I get that, I do. But for the couple looking to buy something in their range....they're not going to get to live downtown. They're just not. The choice is pretty much a modest home in a development in the farther-out Virginia counties, or something like this. I'm by NO means touting National Harbor as any sort of ideal, certainly a step in the right direction...isolated but walkable (and high density) is better than isolated and non walkable and low density, right?. And I feel that belittling and being hostile to that is counter-productive and, honestly, extremely elitist.'s not isolated. It's boarderd by a natural barrier (Potomac River) and is otherwise surrounded not by acres of empty land as "isolated" suggests, but by mid-to-high density city/suburban neighborhoods. They're just not the type of city neighborhoods which are also employment centers, nor are they the type of neighborhoods that people on this site like to acknowledge as actually belonging to the city--go to Google street view and place the marker anywhere in the Washington Highlands or Congress Heights neighborhoods and take a look around--they're pretty much just the Beltway across from National Harbor.
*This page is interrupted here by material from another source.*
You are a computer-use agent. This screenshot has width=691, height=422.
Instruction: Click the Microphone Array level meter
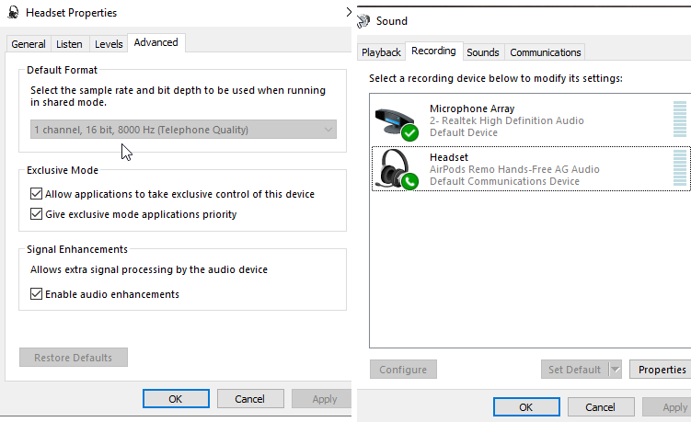pos(680,120)
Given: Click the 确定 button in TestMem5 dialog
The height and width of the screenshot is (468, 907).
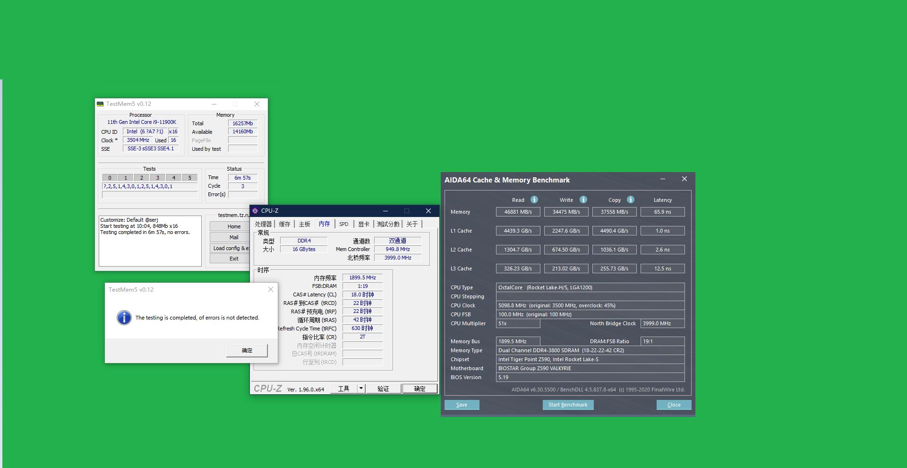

I just think that people should think about the realities of other people's lives before being so harshly judgmental. They are chosing the high density, small living space, "walk to the grocery store" life over the two car garage, 1000 square feet-per-person, walking and bikes are exercise best left to the gym life. It just happens to not be smack in the middle of downtown, and that's (usually) a financial decision. So making fun of that decision is kind of like making fun of someone for being less well-off than you, which is pretty jerky.

As for couples working in different places? Yep, happens all the time. I was just pointing out that there are jobs, lots of them, that are not in downtown DC so calling something "far away" might not actually be the truth of a situation and betrays a very narrow point of view.